DATA SHOWN:
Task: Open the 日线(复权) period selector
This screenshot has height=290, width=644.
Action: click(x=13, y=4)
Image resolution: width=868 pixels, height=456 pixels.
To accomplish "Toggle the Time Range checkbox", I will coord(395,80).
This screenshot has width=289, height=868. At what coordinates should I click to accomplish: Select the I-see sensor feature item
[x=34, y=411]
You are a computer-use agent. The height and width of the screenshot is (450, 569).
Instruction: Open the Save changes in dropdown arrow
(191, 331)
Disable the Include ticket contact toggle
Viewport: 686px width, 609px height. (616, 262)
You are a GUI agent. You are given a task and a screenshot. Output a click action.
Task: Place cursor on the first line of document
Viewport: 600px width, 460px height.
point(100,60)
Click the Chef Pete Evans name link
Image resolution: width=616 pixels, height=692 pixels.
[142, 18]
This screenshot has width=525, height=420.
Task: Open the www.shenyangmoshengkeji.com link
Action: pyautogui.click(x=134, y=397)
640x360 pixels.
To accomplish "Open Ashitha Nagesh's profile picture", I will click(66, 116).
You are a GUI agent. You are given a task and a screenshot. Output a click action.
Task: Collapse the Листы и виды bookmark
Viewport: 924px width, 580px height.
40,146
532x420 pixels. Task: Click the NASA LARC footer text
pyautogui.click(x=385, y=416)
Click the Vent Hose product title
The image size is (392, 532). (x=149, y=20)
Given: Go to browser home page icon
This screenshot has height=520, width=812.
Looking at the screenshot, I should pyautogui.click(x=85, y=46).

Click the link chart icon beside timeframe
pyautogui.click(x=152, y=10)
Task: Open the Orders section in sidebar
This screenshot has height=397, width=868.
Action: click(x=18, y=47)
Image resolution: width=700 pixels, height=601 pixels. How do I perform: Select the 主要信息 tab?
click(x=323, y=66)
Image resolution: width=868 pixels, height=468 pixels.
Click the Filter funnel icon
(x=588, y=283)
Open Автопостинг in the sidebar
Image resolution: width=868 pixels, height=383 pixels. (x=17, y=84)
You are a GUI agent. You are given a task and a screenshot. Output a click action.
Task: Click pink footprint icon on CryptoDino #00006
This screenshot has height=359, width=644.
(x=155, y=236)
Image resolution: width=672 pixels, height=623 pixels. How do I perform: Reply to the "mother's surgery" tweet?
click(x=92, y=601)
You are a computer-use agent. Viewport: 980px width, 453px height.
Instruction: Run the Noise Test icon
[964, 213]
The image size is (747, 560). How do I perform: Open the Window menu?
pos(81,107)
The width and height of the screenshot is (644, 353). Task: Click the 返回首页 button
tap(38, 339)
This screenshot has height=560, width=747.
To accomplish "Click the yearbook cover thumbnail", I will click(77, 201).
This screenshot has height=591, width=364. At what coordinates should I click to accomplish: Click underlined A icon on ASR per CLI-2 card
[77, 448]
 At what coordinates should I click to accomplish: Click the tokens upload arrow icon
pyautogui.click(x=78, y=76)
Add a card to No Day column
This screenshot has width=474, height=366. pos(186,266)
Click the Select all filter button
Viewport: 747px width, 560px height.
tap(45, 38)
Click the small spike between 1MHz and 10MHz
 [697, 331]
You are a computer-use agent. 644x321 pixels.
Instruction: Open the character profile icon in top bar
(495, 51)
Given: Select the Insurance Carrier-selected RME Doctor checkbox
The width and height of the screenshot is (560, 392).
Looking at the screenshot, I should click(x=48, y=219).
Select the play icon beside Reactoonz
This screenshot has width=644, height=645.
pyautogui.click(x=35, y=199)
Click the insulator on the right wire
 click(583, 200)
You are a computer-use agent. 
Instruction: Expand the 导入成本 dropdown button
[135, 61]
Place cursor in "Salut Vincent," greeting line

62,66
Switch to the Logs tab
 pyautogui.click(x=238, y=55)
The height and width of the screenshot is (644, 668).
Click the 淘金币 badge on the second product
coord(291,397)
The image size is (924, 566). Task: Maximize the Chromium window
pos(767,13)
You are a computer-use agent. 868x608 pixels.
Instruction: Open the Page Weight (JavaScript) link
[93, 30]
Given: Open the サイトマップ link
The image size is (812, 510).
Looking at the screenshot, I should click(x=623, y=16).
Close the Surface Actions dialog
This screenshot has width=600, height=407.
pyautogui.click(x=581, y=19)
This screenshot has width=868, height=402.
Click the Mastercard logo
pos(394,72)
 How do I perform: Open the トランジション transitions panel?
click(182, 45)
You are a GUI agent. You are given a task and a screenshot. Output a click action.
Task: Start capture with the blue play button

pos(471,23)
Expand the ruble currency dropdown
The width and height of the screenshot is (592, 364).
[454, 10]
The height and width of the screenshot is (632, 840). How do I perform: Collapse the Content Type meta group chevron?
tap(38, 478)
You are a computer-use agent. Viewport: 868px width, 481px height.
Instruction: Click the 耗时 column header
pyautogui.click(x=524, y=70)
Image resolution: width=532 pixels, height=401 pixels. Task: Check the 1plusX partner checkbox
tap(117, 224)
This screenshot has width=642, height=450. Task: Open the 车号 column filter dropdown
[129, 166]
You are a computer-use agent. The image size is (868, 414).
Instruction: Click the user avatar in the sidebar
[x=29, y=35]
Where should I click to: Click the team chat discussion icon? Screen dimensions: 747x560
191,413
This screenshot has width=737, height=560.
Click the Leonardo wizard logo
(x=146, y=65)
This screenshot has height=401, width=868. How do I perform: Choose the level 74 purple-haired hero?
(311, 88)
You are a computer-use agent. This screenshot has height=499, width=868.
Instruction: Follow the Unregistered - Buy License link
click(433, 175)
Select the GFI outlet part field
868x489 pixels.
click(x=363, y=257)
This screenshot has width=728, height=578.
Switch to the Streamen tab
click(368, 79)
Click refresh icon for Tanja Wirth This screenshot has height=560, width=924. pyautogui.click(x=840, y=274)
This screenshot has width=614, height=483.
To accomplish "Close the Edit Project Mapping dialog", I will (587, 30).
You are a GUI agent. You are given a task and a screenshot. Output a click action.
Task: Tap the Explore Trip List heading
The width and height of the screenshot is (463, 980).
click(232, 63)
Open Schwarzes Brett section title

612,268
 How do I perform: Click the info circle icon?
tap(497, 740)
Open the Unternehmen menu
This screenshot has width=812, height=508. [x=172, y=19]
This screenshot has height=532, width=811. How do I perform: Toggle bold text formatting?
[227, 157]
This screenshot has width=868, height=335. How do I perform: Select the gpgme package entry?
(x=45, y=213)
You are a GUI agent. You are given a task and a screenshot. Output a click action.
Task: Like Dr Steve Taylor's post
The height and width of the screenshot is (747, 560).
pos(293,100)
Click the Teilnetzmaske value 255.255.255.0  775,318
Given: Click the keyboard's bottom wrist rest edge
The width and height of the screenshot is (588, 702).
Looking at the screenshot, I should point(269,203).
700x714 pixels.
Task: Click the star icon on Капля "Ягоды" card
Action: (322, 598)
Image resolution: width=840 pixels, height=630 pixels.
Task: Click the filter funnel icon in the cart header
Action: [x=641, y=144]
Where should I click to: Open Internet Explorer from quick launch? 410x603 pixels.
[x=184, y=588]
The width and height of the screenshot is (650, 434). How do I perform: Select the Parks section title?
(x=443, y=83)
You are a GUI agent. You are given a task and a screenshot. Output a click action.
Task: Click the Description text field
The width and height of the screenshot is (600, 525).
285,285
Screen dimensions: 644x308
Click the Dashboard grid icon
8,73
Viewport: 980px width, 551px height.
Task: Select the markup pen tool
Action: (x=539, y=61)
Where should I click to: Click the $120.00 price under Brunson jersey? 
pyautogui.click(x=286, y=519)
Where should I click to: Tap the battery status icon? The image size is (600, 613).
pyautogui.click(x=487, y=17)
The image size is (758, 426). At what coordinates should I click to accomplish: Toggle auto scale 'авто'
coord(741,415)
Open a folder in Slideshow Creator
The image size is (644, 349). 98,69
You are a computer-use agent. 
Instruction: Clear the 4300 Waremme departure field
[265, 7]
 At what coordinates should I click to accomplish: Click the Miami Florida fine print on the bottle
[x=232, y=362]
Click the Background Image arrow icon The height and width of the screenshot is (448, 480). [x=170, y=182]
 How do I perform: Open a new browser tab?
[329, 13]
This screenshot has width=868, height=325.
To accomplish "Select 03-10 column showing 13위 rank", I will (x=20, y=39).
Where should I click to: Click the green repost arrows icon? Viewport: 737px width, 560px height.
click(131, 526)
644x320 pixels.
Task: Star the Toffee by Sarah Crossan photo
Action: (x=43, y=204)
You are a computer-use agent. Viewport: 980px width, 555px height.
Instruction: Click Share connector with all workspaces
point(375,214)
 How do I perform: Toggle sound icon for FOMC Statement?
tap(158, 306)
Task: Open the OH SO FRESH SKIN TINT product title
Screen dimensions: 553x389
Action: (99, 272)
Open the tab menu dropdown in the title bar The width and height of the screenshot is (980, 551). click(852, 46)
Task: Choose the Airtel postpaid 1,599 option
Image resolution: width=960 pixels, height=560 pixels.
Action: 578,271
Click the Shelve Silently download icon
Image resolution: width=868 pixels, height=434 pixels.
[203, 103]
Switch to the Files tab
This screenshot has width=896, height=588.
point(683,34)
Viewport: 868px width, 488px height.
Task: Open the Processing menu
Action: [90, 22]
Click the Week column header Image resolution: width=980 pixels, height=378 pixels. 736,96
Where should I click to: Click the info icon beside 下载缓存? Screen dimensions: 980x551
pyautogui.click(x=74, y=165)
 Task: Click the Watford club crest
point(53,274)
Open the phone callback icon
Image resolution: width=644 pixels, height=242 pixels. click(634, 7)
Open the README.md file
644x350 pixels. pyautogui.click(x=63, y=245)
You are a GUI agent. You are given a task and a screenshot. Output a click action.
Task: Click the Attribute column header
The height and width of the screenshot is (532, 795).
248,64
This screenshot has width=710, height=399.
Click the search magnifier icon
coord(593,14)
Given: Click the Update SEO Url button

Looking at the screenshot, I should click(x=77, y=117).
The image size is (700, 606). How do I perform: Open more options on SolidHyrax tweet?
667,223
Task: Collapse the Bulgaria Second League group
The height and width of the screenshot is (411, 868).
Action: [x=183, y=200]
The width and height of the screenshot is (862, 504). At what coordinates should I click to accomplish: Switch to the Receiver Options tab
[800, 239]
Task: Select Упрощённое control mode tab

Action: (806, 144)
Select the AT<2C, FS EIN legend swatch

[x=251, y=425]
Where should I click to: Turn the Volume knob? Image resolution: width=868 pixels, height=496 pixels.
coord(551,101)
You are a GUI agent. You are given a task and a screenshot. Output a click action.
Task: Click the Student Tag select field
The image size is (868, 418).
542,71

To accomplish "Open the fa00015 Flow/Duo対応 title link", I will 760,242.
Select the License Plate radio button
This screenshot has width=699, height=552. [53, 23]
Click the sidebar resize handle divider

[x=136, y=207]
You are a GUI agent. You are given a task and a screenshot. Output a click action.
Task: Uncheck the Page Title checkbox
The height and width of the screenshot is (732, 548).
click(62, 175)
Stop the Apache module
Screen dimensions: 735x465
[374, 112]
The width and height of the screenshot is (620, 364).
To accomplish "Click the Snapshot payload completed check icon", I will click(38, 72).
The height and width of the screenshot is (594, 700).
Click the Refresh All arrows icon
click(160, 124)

ABOUT THIS TASK:
Copy out every line above where "will" is present.

EXERCISE RESULT:
To accomplish "Toggle the Time Range checkbox", I will coord(395,80).
To accomplish "Open Ashitha Nagesh's profile picture", I will click(66, 116).
To accomplish "Click the yearbook cover thumbnail", I will click(77, 201).
To accomplish "Close the Edit Project Mapping dialog", I will (587, 30).
To accomplish "Select 03-10 column showing 13위 rank", I will (x=20, y=39).
To accomplish "Open the fa00015 Flow/Duo対応 title link", I will 760,242.
To accomplish "Click the Snapshot payload completed check icon", I will click(38, 72).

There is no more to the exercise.